- [Text shown]:

Crop burning combined with colder air is a recipe for disaster. Hot air rises and takes some of the particulate matter with it, but cold air is heavier traps the pollutants closer to the ground. Thankfully, the crop burning ended before the half marathon and better yet, Delhi got some rain in the days leading up to the race. “The rain basically washes the air and pushes the particulate matter into the ground,” Sandilya says. “Delhi also got some wind, which displaces the particulate matter.”

Still, the AQI hovered around 250 on Sunday, in the “very unhealthy” range. Does Sandilya recommend running a half marathon under these conditions? “Absolutely not. I would not run when the air quality is that bad,” he says. “When you’re running, you’re taking deep breaths so you’re even more exposed than you would be if you were just walking.”

- [Records]:
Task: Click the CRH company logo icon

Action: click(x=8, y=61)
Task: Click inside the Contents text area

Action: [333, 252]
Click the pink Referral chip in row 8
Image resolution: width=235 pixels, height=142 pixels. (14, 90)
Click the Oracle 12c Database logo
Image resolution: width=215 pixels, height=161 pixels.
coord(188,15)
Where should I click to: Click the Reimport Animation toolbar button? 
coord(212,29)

* * *

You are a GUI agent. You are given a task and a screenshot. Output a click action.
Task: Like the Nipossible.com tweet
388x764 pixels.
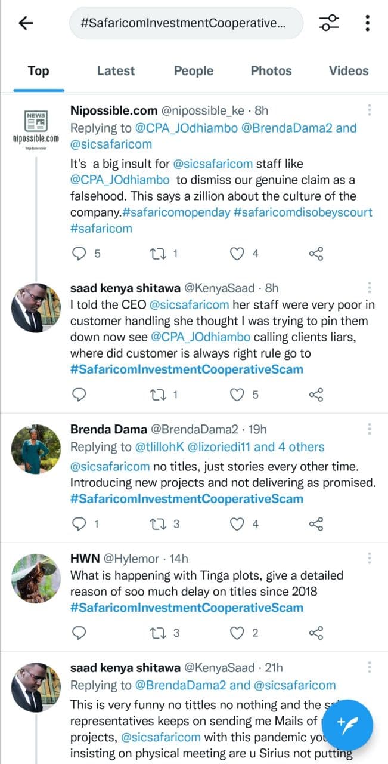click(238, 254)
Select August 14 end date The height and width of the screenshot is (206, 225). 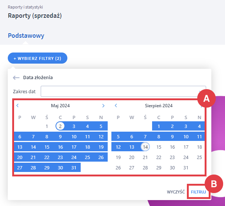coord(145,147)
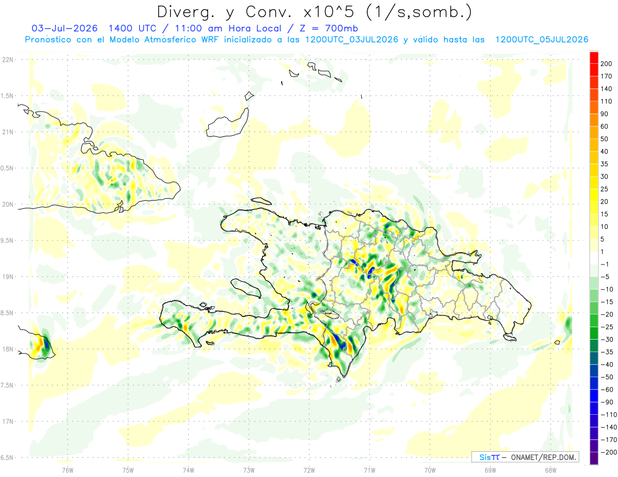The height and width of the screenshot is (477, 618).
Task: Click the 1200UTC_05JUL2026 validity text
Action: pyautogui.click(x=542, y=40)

--

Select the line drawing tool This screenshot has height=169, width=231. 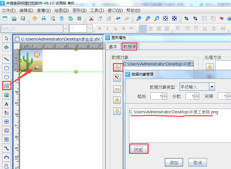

- [What to do]:
1. In the text on Delhi air quality, about what level did the AQI reach on Sunday?
2. List every effect that the text on Delhi air quality attributes to rain or wind.
The data has no connection to the text.

- [Results]:
1. The AQI was around 250 on Sunday, in the "very unhealthy" range.

2.
- Rain washes the air.
- Rain pushes the particulate matter into the ground.
- Wind displaces the particulate matter.